Pattern: pipe into a corpus
import { corpus, indexer } from '@crux/core/indexing'
import { filesSource } from '@crux/ingest/files'
const docsIndexer = indexer({
id: 'docs',
namespace: 'product-docs',
store,
dense: embedding,
})
const docsCorpus = corpus({
id: 'docs',
namespace: 'product-docs',
store,
indexer: docsIndexer,
})
const source = filesSource({ directory: './docs', recursive: true }, { namespace: 'product-docs' })

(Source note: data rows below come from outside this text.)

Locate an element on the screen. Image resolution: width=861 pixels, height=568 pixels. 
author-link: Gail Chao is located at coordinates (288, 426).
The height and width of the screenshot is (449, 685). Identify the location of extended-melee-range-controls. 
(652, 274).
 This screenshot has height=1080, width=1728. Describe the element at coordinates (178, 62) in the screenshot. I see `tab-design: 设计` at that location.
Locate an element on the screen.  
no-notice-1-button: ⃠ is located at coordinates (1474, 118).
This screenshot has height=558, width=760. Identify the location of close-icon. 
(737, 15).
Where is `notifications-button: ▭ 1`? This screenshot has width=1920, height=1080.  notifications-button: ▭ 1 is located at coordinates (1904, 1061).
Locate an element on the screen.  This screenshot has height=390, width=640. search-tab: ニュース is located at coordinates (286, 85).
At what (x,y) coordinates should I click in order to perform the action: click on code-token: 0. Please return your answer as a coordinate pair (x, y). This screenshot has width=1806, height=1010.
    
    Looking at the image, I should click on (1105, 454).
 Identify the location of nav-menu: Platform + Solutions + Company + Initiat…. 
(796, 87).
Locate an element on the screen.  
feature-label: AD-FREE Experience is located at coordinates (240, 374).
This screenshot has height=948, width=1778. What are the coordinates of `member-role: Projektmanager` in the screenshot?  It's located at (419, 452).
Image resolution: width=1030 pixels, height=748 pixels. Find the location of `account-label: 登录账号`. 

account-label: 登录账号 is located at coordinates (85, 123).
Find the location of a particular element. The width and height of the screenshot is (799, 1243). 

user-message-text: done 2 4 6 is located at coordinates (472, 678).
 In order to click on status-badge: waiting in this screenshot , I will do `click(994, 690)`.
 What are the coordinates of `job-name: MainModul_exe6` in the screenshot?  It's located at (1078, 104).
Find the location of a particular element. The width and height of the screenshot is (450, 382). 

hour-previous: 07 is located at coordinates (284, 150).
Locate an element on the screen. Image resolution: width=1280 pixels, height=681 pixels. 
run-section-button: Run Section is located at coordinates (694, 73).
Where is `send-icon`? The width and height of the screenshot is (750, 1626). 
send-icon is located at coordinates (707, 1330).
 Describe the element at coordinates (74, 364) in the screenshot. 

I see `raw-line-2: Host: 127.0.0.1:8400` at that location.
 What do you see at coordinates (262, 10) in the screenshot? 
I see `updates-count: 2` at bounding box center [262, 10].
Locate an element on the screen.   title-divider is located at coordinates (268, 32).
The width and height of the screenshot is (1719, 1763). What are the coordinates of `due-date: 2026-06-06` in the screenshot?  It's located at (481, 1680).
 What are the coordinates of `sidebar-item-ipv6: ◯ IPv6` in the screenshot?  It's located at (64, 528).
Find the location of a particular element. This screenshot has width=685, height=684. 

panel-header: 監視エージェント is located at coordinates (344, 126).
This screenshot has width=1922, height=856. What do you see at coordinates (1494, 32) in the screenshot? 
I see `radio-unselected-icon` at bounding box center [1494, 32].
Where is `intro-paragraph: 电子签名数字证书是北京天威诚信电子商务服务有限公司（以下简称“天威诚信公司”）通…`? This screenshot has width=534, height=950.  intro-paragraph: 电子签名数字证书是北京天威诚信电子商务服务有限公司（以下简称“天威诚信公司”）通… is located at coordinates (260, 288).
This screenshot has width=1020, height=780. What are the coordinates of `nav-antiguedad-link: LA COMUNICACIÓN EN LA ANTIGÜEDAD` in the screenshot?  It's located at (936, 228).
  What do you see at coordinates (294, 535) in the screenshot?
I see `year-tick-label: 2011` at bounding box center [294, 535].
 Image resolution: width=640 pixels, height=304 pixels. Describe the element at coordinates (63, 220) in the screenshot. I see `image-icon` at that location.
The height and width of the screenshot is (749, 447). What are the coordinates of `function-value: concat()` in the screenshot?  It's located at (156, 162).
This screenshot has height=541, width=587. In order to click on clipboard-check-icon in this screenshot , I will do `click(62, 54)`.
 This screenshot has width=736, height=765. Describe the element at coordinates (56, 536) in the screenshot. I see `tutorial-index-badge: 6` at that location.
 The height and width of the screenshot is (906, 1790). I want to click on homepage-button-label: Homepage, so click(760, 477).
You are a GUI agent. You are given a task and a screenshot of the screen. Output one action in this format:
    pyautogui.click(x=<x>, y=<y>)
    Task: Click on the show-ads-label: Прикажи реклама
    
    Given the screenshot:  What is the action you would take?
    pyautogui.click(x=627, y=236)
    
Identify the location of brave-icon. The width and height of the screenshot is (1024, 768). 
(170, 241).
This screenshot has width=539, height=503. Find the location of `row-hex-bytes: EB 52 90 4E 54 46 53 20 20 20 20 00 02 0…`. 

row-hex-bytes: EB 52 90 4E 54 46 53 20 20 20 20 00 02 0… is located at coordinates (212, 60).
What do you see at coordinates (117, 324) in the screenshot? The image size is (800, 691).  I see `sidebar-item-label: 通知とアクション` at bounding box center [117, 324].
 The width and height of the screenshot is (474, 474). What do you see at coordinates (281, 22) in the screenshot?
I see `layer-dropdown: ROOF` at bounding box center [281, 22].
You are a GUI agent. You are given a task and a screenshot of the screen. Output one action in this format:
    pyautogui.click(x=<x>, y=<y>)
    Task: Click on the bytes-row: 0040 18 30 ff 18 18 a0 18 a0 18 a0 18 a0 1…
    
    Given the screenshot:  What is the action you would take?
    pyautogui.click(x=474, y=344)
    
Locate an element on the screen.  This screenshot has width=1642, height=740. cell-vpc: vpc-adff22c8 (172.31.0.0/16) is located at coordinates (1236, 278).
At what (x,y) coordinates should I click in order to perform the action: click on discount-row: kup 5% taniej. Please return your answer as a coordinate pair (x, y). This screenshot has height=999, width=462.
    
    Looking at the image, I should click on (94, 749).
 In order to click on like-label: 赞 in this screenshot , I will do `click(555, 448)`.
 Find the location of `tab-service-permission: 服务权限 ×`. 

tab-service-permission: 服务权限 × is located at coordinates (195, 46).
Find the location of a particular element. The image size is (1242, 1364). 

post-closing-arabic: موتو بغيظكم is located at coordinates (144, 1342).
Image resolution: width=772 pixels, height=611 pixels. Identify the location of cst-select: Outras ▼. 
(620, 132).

await docsCorpus.sync(source.load(), {
sourceSet: 'complete',
stale: 'delete',
})Use indexer.indexDocuments(source.load()) for one-off writes and tests. Use corpus.sync() for repeated ingestion jobs.
Observability
Each parser run emits ingest:parse:start and ingest:parse:end through devtools, the CLI/TUI, and @crux/otel. OTel exports a crux.ingest.parse span with parser, format, byte length, part count, warning count, and privacy-safe hashed namespace/source identifiers.
What @crux/ingest is not
It is not a crawler framework, connector marketplace, or full document-intelligence platform. Use it to normalize source material into structured documents, then let corpus sync and retrieval own the rest.